One embodiment of the operation of the electronic interface device 100 when interfacing with a host 118 is shown in FIG. 3. After the device 100 powers up at 170, it enumerates as a CCID device at 174, as explained above with reference to FIG. 2. The electronic interface device then monitors communications with the host 118 at 178 to detect at 180 a command by the host 118 to switch to the HID protocol. As previously explained with reference to FIG. 2, the host 118 provides this command at 156 if the application running on the host 118 or device 100 has determined at 150 that the host 118 is not equipped with a CCID driver. In response to receiving the command from the host 118, the electronic interface device 100 re-enumerates as a HID device equipped with a mass storage device at 184. The electronic interface device then implements a soft disconnect from the host 118 at 184 and re-enumerates as a HID device equipped with a mass storage device. The electronic interface device 100 may then be used with a host 118 that does not have a CCID driver, as explained above with reference to FIG. 2.

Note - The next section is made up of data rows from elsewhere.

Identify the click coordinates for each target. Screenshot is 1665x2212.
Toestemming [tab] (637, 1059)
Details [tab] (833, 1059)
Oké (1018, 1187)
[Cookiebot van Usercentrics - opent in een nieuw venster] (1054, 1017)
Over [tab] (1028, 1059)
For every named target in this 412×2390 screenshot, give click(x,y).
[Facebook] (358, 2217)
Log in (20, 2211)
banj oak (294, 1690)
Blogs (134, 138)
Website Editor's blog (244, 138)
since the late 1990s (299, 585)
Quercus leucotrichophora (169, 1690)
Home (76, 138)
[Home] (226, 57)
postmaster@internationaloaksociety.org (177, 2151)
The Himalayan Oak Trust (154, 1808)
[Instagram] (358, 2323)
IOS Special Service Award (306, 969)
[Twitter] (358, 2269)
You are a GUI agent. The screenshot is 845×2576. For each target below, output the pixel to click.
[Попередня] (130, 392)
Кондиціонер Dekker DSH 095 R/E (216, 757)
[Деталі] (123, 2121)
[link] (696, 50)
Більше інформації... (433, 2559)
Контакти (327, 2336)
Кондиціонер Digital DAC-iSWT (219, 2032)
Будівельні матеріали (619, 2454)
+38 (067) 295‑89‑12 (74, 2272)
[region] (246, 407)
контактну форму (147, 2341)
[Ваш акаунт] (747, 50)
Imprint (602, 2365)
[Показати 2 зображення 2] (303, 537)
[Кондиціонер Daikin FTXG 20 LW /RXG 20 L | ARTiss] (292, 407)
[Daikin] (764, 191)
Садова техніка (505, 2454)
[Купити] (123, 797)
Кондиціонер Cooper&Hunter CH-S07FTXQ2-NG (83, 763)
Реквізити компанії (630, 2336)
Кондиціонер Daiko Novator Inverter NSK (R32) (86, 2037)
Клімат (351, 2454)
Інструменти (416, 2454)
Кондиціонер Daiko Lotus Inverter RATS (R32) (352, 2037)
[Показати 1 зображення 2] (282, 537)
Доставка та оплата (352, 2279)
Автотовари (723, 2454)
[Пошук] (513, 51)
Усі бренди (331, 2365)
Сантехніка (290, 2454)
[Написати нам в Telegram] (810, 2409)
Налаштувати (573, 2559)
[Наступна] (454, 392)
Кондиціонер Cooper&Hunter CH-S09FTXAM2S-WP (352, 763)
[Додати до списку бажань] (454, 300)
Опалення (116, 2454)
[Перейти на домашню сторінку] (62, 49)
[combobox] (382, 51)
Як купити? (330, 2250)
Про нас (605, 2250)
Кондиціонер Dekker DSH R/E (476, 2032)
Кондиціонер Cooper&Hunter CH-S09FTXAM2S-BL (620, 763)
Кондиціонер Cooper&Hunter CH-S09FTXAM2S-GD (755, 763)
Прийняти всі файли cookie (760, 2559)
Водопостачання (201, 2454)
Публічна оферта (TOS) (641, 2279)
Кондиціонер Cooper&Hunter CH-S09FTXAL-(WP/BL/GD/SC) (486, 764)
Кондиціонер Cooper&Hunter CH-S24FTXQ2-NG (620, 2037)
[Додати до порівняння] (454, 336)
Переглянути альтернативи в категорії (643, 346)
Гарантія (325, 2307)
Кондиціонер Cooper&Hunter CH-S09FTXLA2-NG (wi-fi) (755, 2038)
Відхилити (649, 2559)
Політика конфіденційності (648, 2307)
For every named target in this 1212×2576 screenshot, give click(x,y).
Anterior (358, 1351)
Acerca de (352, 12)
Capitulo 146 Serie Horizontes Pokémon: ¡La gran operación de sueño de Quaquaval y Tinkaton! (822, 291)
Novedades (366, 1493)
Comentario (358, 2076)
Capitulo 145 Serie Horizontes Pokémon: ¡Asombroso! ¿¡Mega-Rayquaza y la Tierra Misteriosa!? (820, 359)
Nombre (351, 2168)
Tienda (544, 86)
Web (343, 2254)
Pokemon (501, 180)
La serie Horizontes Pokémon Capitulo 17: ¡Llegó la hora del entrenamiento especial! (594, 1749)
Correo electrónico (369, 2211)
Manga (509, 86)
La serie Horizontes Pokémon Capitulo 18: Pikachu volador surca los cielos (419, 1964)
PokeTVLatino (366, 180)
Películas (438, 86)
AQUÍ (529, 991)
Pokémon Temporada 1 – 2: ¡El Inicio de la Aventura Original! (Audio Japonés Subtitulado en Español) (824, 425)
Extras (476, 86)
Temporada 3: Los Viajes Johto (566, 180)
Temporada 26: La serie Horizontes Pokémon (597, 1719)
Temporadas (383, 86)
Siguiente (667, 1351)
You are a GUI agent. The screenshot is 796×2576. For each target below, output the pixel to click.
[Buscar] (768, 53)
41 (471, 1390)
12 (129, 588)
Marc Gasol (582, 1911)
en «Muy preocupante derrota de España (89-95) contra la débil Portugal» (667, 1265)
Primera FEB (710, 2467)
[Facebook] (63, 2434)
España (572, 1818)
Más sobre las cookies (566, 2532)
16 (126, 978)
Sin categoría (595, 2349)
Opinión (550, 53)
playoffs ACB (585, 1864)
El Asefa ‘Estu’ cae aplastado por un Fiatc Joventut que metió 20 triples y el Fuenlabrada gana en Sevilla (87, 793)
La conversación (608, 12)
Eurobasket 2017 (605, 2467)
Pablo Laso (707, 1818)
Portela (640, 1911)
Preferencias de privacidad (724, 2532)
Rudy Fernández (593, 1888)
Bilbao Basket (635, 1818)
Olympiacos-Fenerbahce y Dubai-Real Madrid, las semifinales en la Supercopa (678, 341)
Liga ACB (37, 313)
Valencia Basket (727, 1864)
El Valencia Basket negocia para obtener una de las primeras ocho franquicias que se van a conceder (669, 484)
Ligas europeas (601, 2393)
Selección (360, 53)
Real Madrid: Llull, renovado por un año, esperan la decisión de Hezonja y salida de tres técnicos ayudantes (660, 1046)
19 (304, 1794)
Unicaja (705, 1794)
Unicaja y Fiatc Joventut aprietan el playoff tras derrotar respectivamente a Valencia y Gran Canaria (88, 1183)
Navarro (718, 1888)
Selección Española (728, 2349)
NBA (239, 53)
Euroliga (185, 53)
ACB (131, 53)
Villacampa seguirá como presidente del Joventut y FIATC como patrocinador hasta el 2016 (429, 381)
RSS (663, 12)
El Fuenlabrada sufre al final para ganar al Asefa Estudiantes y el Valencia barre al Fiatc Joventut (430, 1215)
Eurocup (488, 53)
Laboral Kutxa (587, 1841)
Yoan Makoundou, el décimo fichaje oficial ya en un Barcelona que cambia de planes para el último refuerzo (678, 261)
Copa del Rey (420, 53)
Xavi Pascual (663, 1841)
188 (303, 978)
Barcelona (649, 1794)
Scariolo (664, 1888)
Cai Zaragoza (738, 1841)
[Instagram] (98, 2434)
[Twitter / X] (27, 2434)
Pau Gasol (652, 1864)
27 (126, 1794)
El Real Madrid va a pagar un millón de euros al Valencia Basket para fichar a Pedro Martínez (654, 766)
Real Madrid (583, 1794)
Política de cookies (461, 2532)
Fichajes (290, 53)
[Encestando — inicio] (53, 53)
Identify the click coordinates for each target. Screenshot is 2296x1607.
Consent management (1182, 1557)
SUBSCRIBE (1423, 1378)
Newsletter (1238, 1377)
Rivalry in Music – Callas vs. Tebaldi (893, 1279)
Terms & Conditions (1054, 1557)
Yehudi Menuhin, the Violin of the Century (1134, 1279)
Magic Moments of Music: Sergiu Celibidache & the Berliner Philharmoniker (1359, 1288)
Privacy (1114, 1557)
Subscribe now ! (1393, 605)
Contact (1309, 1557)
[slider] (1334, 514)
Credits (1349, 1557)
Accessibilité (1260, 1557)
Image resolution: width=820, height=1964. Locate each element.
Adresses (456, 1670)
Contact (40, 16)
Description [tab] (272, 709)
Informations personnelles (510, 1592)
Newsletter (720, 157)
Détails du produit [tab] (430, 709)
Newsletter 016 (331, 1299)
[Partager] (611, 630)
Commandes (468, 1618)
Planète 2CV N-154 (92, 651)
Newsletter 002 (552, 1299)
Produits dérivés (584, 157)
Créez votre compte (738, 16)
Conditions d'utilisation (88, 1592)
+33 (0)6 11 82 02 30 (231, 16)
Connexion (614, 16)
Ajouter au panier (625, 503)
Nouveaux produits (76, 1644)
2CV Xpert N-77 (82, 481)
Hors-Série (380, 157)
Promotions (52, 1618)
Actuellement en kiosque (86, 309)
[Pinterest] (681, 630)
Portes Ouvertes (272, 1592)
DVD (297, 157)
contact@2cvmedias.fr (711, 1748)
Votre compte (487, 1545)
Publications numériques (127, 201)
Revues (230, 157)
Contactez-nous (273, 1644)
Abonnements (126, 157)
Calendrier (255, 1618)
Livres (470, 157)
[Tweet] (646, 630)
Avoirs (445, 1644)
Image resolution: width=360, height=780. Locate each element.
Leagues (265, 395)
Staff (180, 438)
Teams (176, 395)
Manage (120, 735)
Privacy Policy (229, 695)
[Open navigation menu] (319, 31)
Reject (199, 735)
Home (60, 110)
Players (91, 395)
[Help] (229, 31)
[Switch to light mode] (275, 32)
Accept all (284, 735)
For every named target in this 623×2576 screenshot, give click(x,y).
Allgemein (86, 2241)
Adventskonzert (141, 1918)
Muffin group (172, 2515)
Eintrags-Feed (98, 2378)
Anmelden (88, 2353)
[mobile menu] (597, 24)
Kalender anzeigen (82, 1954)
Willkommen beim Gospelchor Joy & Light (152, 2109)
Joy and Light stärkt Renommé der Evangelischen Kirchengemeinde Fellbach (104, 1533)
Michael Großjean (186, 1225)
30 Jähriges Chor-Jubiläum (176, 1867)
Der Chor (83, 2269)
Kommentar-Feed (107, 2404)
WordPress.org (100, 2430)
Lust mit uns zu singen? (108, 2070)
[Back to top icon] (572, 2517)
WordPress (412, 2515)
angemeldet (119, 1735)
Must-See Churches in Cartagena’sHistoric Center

From the foregoing it will be appreciated that, although specific embodiments of the invention have been described herein for purposes of illustration, various modifications may be made without deviating from the spirit and scope of the invention. For example, although the electronic interface device embodiment shown in FIG. 1 uses a USB port to interface with a host, other types of communication interfaces, such as communications ports and/or communication links, may be used. Also, the description of the electronic interface device embodiment shown in FIG. 1 describes the use of a personal computer as the host, the host may be another type of electronic interface device such as a smart-card reader, a bank teller machine, or a security system, to name a few. Accordingly, the invention is not limited except as by the appended claims.

Claims

1. An electronic interface device, comprising:

a non-volatile memory;

a communications interface coupled to the non-volatile memory device, the communications interface being configured for communications alternately using a first communications protocol and a second communications protocol that is different from the first communications protocol; and

a controlling device configured to control the operation of the communications interface and the non-volatile memory device, the controlling device being structured to cause the communications interface to initially attempt to communicate using the second communications protocol, and, if the communications interface is unable to communicate using the second communications protocol, to cause the communications interface to attempt to communicate using the first communications protocol.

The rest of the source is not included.